# Welche Datenstruktur zum schnellen Auslesen?



## beachdiddi (7. Jun 2007)

Hallo,

mich würde mal interessieren, wie es mit der Performance beim Auslesen aus einer Datenstruktur aussieht.
Ich habe diesen Beitrag hier gefunden.
www.java-forum.org/de/viewtopic.php?t=12586&highlight=bitset

Ist Hashmap wirklich das Beste? Mir kommt es nicht so sehr auf die Komplexität beim Hinzufügen an sondern mehr auf das Auslesen.
Ich beschreibe mal kurz was ich vorhabe:
Die ersten 24 Bit eines Hashwertes sollen gespeichert werden. Das Programm bekommt dann einen 24 Bit Hashwert und soll überprüfen ob sich dieser Wert in der Datenstruktur befindet.
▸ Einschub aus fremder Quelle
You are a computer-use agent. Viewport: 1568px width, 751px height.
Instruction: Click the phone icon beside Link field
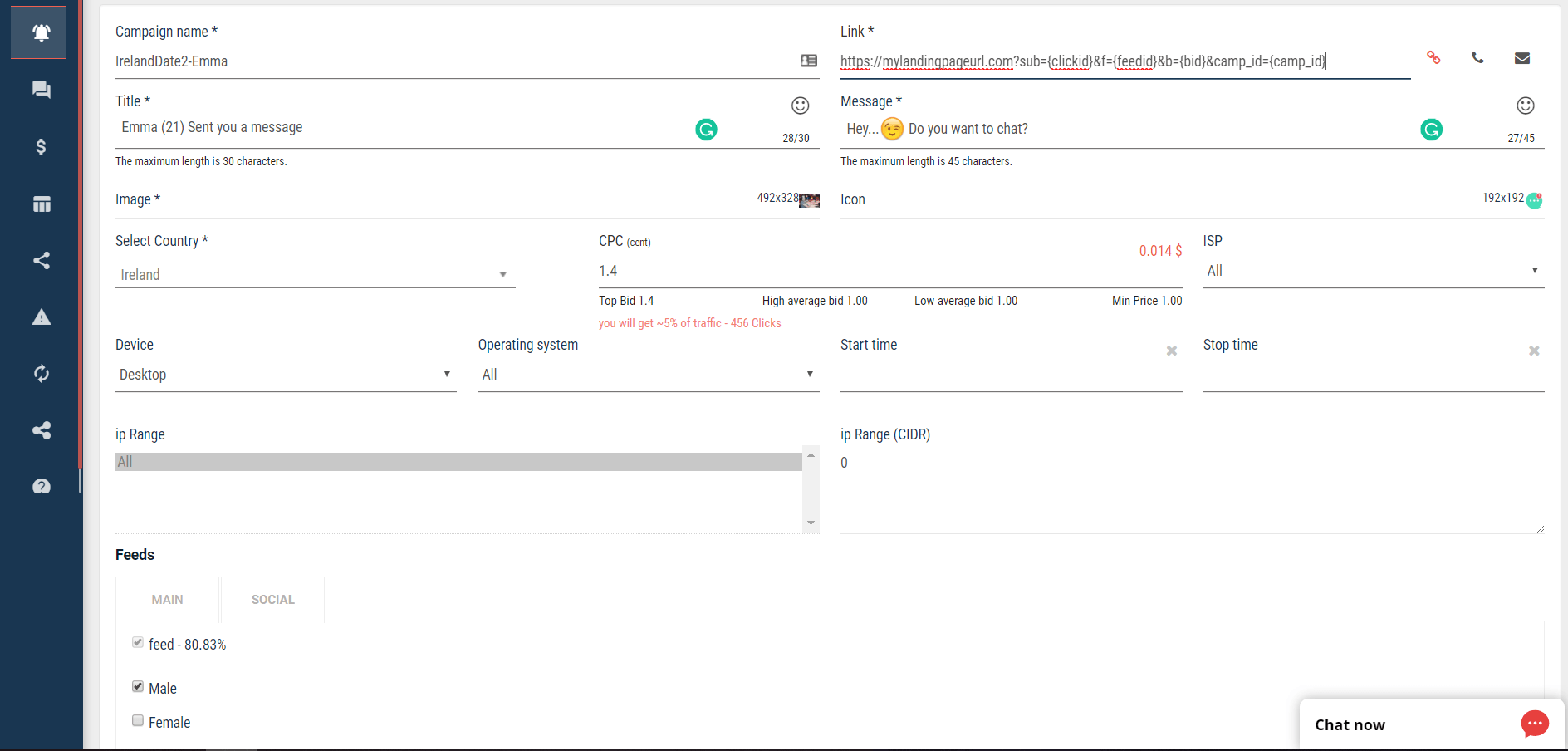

Vielen Dank schonmal für die Antworten.

mfg, beachdiddi


----------



## Wildcard (7. Jun 2007)

Willst du Key Value Paare oder Werte speichern?
Key/Value -> HashMap
Menge -> zB HashSet
Liste -> in diesem Fall wohl ArrayList


----------



## beachdiddi (7. Jun 2007)

Ich will nur den Wert speichern.
Später soll nur überprüft werden, ob sich der gesuchte Wert darin befindet oder nicht.
Also fällt die HashMap schonmal raus.
Wie schauts mit einem BitSet aus?


----------



## Wildcard (7. Jun 2007)

BitSet ist lediglich ein speicherreduziertes boolean[].
Du willst ein HashSet


----------



## beachdiddi (7. Jun 2007)

Wildcard hat gesagt.:
			
		

> Du willst ein HashSet


OK, dann will ich ein HashSet.   

Danke für die schnelle Hilfe! :applaus:


----------